Report all lines from the entries below in which "computer" appears.

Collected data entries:
BEGIN

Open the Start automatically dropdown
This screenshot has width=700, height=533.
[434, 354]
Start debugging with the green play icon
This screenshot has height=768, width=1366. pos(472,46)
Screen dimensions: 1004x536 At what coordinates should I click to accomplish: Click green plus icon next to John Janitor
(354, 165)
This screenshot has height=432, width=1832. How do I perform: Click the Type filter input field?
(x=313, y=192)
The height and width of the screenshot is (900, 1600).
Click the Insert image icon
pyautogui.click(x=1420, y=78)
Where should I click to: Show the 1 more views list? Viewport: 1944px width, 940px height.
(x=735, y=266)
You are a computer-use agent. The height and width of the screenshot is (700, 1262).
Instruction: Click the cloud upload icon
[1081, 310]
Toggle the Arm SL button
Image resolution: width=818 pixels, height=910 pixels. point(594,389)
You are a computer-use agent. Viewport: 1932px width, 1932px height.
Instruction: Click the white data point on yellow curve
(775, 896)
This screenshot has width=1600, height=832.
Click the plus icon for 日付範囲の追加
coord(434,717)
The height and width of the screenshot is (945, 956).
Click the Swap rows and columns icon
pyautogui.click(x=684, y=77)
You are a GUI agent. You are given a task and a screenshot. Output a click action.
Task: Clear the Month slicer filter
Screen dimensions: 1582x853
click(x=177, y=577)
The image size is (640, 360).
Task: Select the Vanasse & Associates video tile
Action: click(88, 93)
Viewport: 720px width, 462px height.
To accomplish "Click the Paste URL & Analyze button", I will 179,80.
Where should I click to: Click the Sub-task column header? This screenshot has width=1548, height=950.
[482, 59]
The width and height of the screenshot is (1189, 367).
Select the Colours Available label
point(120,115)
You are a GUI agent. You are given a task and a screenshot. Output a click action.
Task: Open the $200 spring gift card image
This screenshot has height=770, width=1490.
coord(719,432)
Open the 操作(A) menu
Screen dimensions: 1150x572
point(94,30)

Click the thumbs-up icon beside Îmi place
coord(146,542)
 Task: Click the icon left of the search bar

END

Exercise solution:
You are a computer-use agent. The height and width of the screenshot is (700, 1262).
You are a computer-use agent. Viewport: 1932px width, 1932px height.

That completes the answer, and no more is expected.